EECS665 – Compiler Construction – Drew Davidson $\newcommand{\bigsqcap}{\mathop ⨅}$

    Flex


    Contents

    Overview

    Flex is a scanner generator that produces C++ code. Here's a picture illustrating how to create and run a program using Flex:

    image/svg+xml g++ -c Flex g++ -c g++ -o prog FlexScanner.o main.o Scanner Source Code (.cpp file) main.cpp (.cpp file) Scanner Specification (.lex file) Character Stream Tokenized Output ./prog

    The input to Flex is a specification that includes a set of regular expressions and associated actions. By default, the output of Flex is a C source program that runs a scanner. Using the options we will be using, Flex will output a C++ source file that defines a class encapsulating the scanner. In case of the C program, there is a function yylex. In case of the C++ program, the yylex function will be a member of the scanner class. yylex includes a constructor that allows for an input stream and/or output stream (of class istream and ostream, respectively) It also includes a method called yylex, which returns the next token in the input.

    The picture above assumes that a class named P2 has been defined that contains the core program of interest. That program will declare an object of (abstract) type FlexLexer, and initialize it to the concrete subclass yyFlexLexer. The program then repeatedly calls the yylex function to get tokens until the FlexLexer runs out of tokens.

    Format of a Flex Specification

    A Flex specification has three parts, separated by double percent signs:

    1. User code: this code is plopped into the output code and is appropriate for code definitions used in the actions.
    2. Flex directives: This includes macro definitions (described below). See the Flex Reference Manual for more information about this part of the specification.
    3. Regular expression rules: These rules specify how to divide up the input into tokens. Each rule includes an optional state list, a regular expression, and an associated action.
    We will discuss the regular expression rules part first.

    Regular Expressions Rules

    The state-list part of a rule is discussed below. Ignoring state-lists for now, the form of a regular expression rule is:

    image/svg+xml regular expression { action } The pattern to code to execute when the pattern is matched be matched

    When the scanner's yylex method is called, it repeats:

    1. Find the longest sequence of characters in the input (starting with the current character) that matches a regular-expression pattern.
    2. Perform the associated action.

    until an action causes the yylex method to return. If there are several patterns that match the same (longest) sequence of characters, then the first such pattern is considered to be matched (so the order of the regular-expression rules can be important).

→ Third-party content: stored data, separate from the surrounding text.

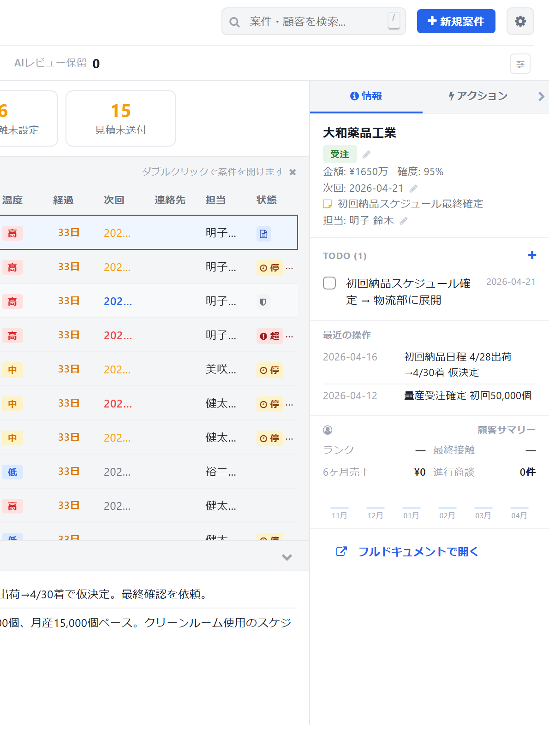Open the more options on 超 status row

[x=290, y=336]
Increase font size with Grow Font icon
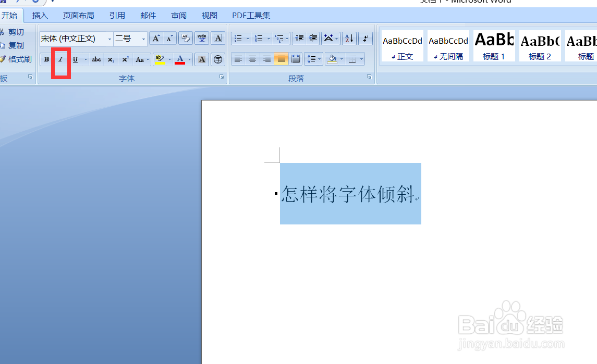This screenshot has height=364, width=597. (155, 38)
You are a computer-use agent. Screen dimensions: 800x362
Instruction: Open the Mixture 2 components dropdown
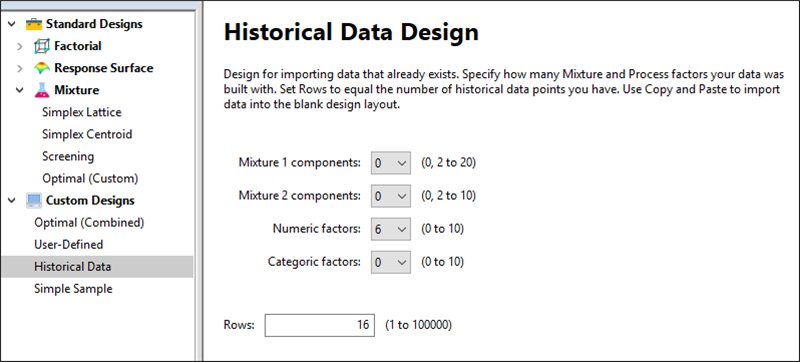(391, 196)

    If an input character is not matched in any pattern, the scanner throws an exception. It is not good to have a scanner that can "crash" on bad input, so it is important to make sure that there can be no such unmatched characters!

    The regular expressions are similar to the ones discussed in the scanner notes. Here's how they are used to match the input:

    • Most characters match themselves. For example:
      • abc
      • ==
      • while
      are three patterns that match exactly those sequences of characters (note that writing one character after another means "followed by" as usual).

    • Characters (even special characters, except backslash) enclosed in double quotes match themselves. For example, the following patterns are equivalent to the three given above:
      • "abc"
      • "=="
      • "while"
      And the following pattern:

      "a|b"

      matches the three-character sequence: a then | then b, rather than matching a single a or a single b.

    • The following characters have the usual special meanings as regular expression operators:
      | means "or"
      * means zero or more instances of
      + means one or more instances of
      ? means zero or one instance of
      ( ) are used for grouping

    • The dot character matches any character except the newline character. It is usually used in the last rule in the specification, to match all "bad" characters (and the associated action issues an error message).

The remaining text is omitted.